3.1. SOX30 Is Tightly Associated with Metastasis of Lung Cancer Patients

To examine SOX30 expression, the lung biopsy specimens of 550 lung cancer patients were probed using immunohistochemistry (IHC). Based on the product of positive percentage and intensity of staining, the patients were classified into two groups: SOX30 high (scores 8< and ≤12) and SOX30 low (scores ≤ 8) (Fig. 1A). When analyzing SOX30 expression with clinicopathologic characteristics of these patients, SOX30 was closely correlated with clinical stages (p = 0.001) and long-distance metastasis (p = 0.019) (Supplemental Table S2). The percentage of SOX30 high-expression samples was decreased in patients from clinical early stages (I + II, 31.41%, 98/312) to advanced stages (IV + III, 17.02%, 24/141) groups (Supplemental Table S2). SOX30 expression was significantly reduced from clinical stage I, II, III to IV groups (p < 0.0001, Fig. 1B). Moreover, SOX30 expression was obviously decreased in the patients of lymph nodal metastasis (N1–3) group compared with no lymph nodal metastasis (N0) group (p = 0.0002, Fig. 1C). When separating the specimens into two groups based on the clinical diagnosis of metastasis, the percentage of SOX30 high-expression samples was significantly lower in the group of distant metastasis (7.41%, 2/27) than that of non-metastasis (28.03%, 132/471) (p = 0.019) (Supplemental Table S2). SOX30 expression was much low in the group of metastasis compared to that of non-metastasis (Fig. 1D), which was further confirmed in an independent cohort at mRNA level (Fig. 1E). These data reveal that SOX30 is closely associated with metastasis of lung cancer patients.

Fig. 1.

SOX30 is associated with tumor-metastasis of patients and metastatic processes/pathways. (A) Images of SOX30 expression are presented at different score levels. SOX30 low expression group contains the ≤8 score patients. SOX30 high expression group contains the 8< and ≤12 score patients. Scale bars, 20 μm. (B) SOX30 expression was significantly lower in lung cancer patients at advanced-stage than that at early-stage. The p value was measured with Student's t-tests. NS, nonstatistical significance; **, p < 0.01; ***, p < 0.001. (C) SOX30 expression was obviously lower in lung cancer patients with lymph node metastasis (N1–3) than that without lymph node metastasis (N0). The p value was measured with Student's t-tests. ***, p < 0.001. (D) SOX30 expression was significantly lower in lung cancer patients with distant-metastasis (M1) than that without metastasis (M0). The p value was measured with Student's t-tests. ***, p < 0.001. Scale bars, 20 μm. (E) SOX30 expression levels were analyzed in non-metastatic and metastatic cancers in an independent cohort. The p value was measured with Student's t-tests. **, p < 0.01. (F) The top 10 categories of the GO biological processes and the KEGG pathways associated with down-regulated genes lists (SOX30/vector). The blue boxes represent the biological processes or pathways correlated with tumor metastasis.

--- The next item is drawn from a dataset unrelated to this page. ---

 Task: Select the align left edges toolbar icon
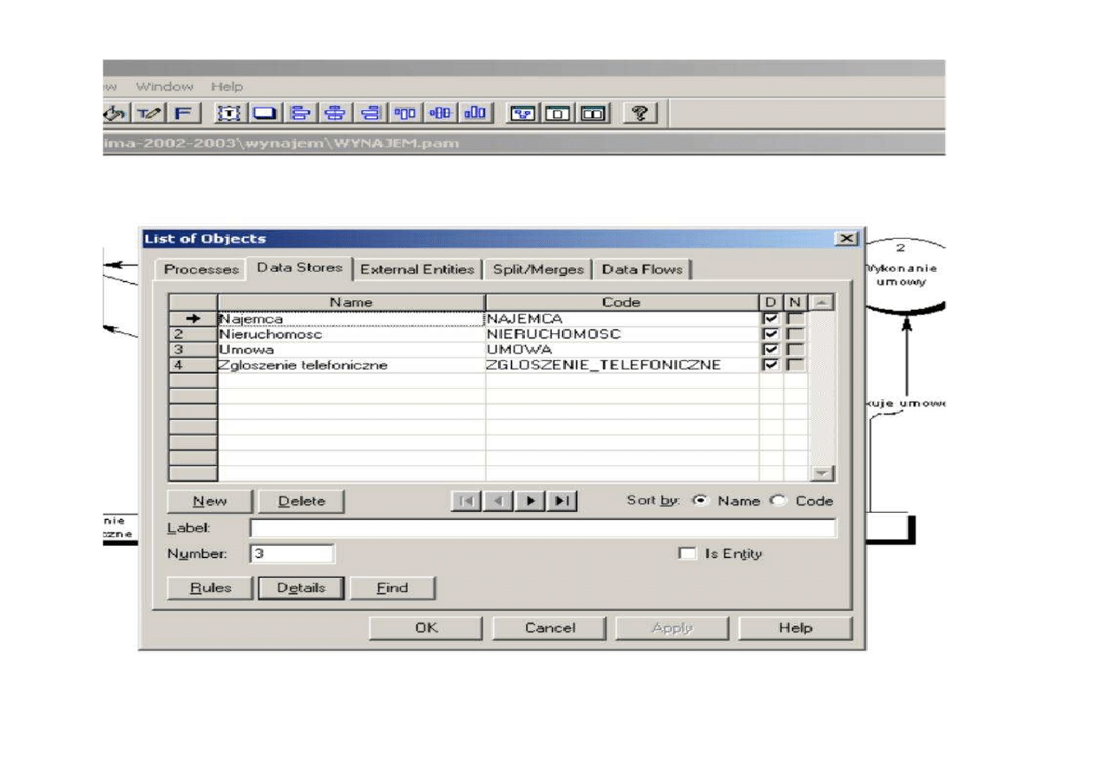pyautogui.click(x=300, y=113)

To further identify the association of SOX30 with metastasis, we examined the RNA array profiles of differential expression mRNAs in SOX30 and vector expressed A549 cells. Based on these differentially expressed mRNAs, Gene ontology (GO) and KEGG enrichment was performed. Among the top 10 biological processes or pathways of down-regulated genes, many biological processes or pathways were correlated with tumor metastasis (Fig. 1F), indicating a potentially prominent role of SOX30 on metastasis.

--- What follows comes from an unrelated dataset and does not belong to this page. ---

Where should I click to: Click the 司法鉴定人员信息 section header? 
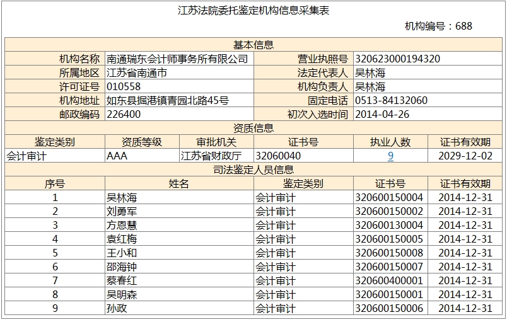tap(254, 170)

3.2. SOX30 Suppresses Cancer Cell Migration and Invasion In Vitro

To investigate the role of SOX30 on cancer cell migration and invasion, we generated gain-of-function in human adenocarcinoma A549 and LTEP-a-2 cells by transfecting SOX30 or empty vector plasmids (Fig. 2A and Supplemental Fig. S2A), and determined cell migration and invasion by wound healing scratch and transwell assays. The cancer cell migration ability was decreased in SOX30-transfected cells compared with empty vector-transfected cells (Fig. 2B and Supplemental Fig. S2B). The cancer cell invasion ability was clearly reduced in SOX30-transfected cells (Fig. 2C). To further confirm the roles of SOX30, the effect of SOX30 knockdown on cancer cell migration and invasion in a stable transfectants (A549-SOX30) with micro RNA (miRNA) was investigated. In contrast with the results of SOX30 overexpression, knockdown of SOX30 increased cancer cell migration and invasion compared with negative control (Fig. 2D and E). These data suggest that SOX30 sharply suppresses cancer cell migration and invasion.

Fig. 2.

SOX30 inhibits cancer cell migration and invasion. (A) Ectopic expression of SOX30 in A549 and LTEP-a-2 cell lines was demonstrated by RT-PCR and WB. The relative intensities of the proteins versus internal control (ACTIN) are shown. ACTIN represents β-actin. (B) The migrated cells were analyzed by transwell assays without matrigel in stable SOX30 or vector A549 and LTEP-a-2 cells. The cells in the lower chamber were fixed, stained and determined by the average count of five random microscopic fields. Error bars indicate SEM. The p value was measured with Student's t-tests. **, p < 0.01. (C) The invaded cells were analyzed by transwell assays with matrigel in stable SOX30 or vector A549 and LTEP-a-2 cells. The cells in the lower chamber were fixed, stained and determined by the average count of five random microscopic fields. Error bars indicate SEM. The p value was measured with Student's t-tests. **, p < 0.01. (D) SOX30 knockdown was confirmed by RT-PCR and WB in A549-SOX30 stable cells. ACTIN represents β-actin. (E) Migration and invasion analyses of the migrated or invaded cells were performed in A549-SOX30 stable cells transfected with miRNAs or negative control. The p value was measured with Student's t-tests. **, p < 0.01.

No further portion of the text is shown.